I give a heartfelt goodbye wave to Kansas as I cruise into Colorado. A lot of cross-country riders look at Kansas as a barrier between themselves and the West, as a long and boring stretch of America that's something to be conquered rather than experienced. I wasn't sure what to expect when I crossed the state line. The stories I'd read about killer headwinds for days on end made me nervous, but I tried to approach it with an open mind. Kansas rewarded me every day, with stunning open spaces, wonderfully flat roads, amazing early morning rides, and some of the kindest, most generous, and most supportive people and communities I've come across so far. Even though an air of death and near-death hung over much of my week in the state, I come away a little wiser and a more aware, both about riding and about the fleeting nature of life.

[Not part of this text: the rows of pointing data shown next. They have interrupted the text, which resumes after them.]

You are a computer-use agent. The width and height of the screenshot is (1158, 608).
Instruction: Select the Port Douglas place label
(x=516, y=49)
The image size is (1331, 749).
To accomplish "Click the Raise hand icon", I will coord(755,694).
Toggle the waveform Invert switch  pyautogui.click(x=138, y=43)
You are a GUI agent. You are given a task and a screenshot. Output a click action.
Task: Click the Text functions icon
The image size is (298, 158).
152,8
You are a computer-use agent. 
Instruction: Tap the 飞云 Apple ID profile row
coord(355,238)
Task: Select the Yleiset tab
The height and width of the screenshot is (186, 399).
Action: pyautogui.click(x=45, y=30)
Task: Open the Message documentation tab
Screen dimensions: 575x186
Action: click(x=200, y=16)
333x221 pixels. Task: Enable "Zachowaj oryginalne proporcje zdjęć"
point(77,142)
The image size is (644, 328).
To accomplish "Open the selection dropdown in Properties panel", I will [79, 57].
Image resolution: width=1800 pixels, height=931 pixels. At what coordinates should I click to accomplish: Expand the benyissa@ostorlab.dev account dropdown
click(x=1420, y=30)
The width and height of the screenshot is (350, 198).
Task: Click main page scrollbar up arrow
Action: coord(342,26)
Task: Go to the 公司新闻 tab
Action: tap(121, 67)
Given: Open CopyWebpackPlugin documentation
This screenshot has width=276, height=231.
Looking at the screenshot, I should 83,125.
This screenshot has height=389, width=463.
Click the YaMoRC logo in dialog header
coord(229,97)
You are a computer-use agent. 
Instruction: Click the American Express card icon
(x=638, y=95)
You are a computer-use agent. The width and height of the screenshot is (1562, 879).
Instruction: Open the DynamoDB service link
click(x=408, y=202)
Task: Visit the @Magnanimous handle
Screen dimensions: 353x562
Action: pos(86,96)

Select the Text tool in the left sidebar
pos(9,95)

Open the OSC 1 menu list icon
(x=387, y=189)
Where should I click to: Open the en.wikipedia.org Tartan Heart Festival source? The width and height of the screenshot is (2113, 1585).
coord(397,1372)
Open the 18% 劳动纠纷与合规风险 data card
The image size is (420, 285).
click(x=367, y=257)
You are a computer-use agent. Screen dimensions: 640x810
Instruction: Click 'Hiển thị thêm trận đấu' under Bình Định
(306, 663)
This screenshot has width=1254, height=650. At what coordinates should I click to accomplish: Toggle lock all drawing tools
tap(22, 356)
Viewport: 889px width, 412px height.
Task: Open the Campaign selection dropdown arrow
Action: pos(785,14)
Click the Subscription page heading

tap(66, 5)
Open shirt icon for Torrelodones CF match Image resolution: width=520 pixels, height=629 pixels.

I'd come back in a heartbeat.
Colorado gives me the same long and straight Highway 96, lined with telephone poles that all lean slightly to the left or the right of center. Combines harvest grain and kick up dust off to the south, the wind rushes past my ears, and my mouth feels hot and dry and pasty because I'm becoming dehydrated. At the mini-mart in Sheridan Lake I learn from a couple of slow-talking farmers that biting flies or cows huddled together in the corner of a pasture both indicate an approaching thunderstorm. Standing out front I feel one and see the other.
Kansas has nothing on Eastern Colorado. I see no homes, no farms, no cows, no horses, not even any fences—just mile after mile of desolate space, all covered by a soft-looking layer of grass that reflects a thousand different shades of green and yellow. When I pass through the sad shells of what used to be the towns of Brandon and Chivington I ride by brick homes that sit abandoned and mostly collapsed, along with no more than a dozen dirty double-wide mobile homes that a few families still call home. I try to figure out how anyone could live in such a place and feel happy; whether there's any scenario where that's possible. It's a bleakness matched only by the darkest corners of Eastern Kentucky.
The flies and cows don't lie. Thunderstorms soon move in, bringing with them winds that blast me straight-on at 30 miles per hour. It's an agonizingly slow and demoralizing grind, and my left leg cramps from dehydration, but I don't stop—mostly because there isn't anywhere I could stop, but also because I'm committed to breaking my single-day mileage record. Just as a night ride across Kansas is a cross-country rider rite of passage, so too is a monster day across the West. Today is that day and I won't be denied. I beat into the wind for hours, alongside a pair of railroad tracks, barbed wire fences, and tens of thousands of scrubby green sagebrush plants. The grayish pall of the overcast skies makes all of it look vaguely depressing.
A full 131 miles after starting I reach Eads, another dying country town that's home to only 747 people, yet remains the largest place in Kiowa County. I spot Al at a motel across from the restaurant where I'm about to eat and ask him if I can store my bike in the room with Keith and him while I eat. He says yes, because he's one hell of an awesome guy.
When I come back to pick up the bike an hour later, Keith invites me to crash on the floor of their room, because he's also one hell of an awesome guy. We talk about our amazing trips for almost an hour before I head to sleep, happy to have set a new riding record, but happier still that I never have to do it again.